Furthermore, the loop written in @floop can be executed with any compatible executors. See FoldsThreads.jl for various thread-based executors that are optimized for different kinds of loops. FoldsCUDA.jl provides an executor for GPU. FLoops.jl also provide a simple distributed executor.

Update notes

FLoops.jl 0.2 defaults to a parallel loop; i.e., it uses a parallel executor (e.g., ThreadedEx) when the executor is not specified and the explicit sequential form @floop begin ... end is not used.

That is to say, @floop without @reduce such as

@floop for i in eachindex(ys, xs)
    ys[i] = f(xs[i])
end

is now executed in parallel by default.

Usage

Parallel loop

@floop is a superset of Threads.@threads (see below) and in particular supports complex reduction with additional syntax @reduce:

julia> using FLoops  # exports @floop macro

julia> @floop for (x, y) in zip(1:3, 1:2:6)
           a = x + y
           b = x - y
           @reduce s += a
           @reduce t += b
       end
       (s, t)
(15, -3)

For more examples, see parallel loops tutorial.

Sequential (single-thread) loop

Simply wrap a for loop and its initialization part with @floop begin ... end:

julia> @floop begin
           s = 0
           for x in 1:3
               s += x
           end
       end
       s
6

For more examples, see sequential loops tutorial.

Advantages over Threads.@threads

@floop is a superset of Threads.@threads and has a couple of advantages:

  • @floop supports various input collection types including arrays, dicts, sets, strings, and many iterators from Base.Iterators such as zip and product. More precisely, @floop can generate high-performance parallel iterations for any collections that supports SplittablesBase.jl interface.
  • With FoldsThreads.NondeterministicEx, @floop can even parallelize iterations over non-parallelizable input collections (although it is beneficial only for heavier workload).
  • FoldsThreads.jl provides multiple alternative thread-based executors (= loop execution backend) that can be used to tune the performance without touching the loop itself.
  • FoldsCUDA.jl provides a simple GPU executor.
  • @reduce syntax for supporting complex reduction in a forward-compatible manner
    • Note: threadid-based reduction (that is commonly used in conjunction with @threads) may not be forward-compatible to Julia that supports migrating tasks across threads.
  • There is a trick for "changing" the effective number of threads without restarting julia using the basesize option.
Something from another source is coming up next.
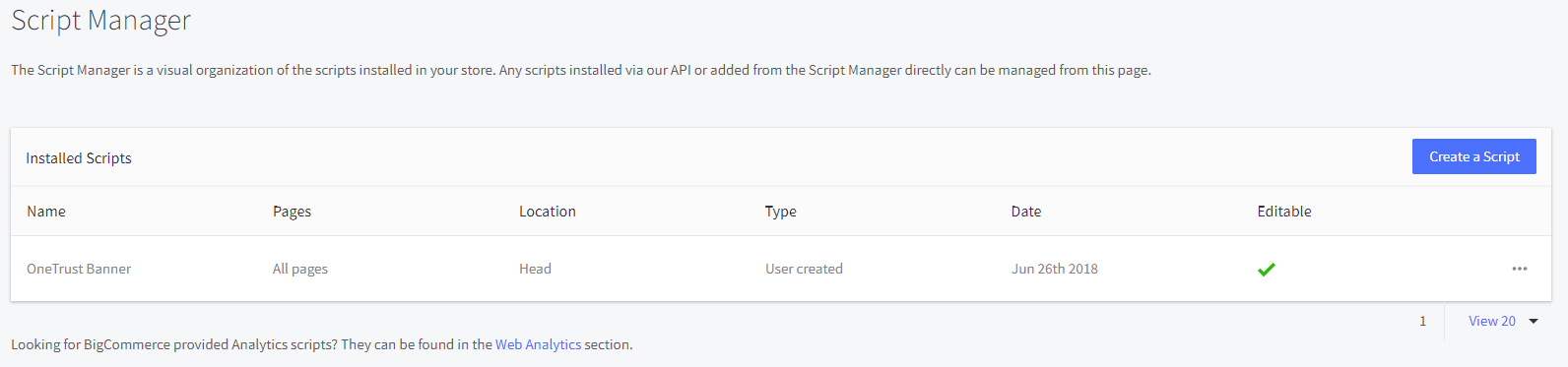
Task: Click the Head location cell
Action: (535, 269)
The relative disadvantages may be that @floop is much newer than Threads.@threads and has much more flexible internals. These points can contribute to undiscovered bugs.

How it works

@floop works by converting the native Julia for loop syntax to foldl defined by Transducers.jl. Unlike foldl defined in Base, foldl defined by Transducers.jl is powerful enough to cover the for loop semantics and more.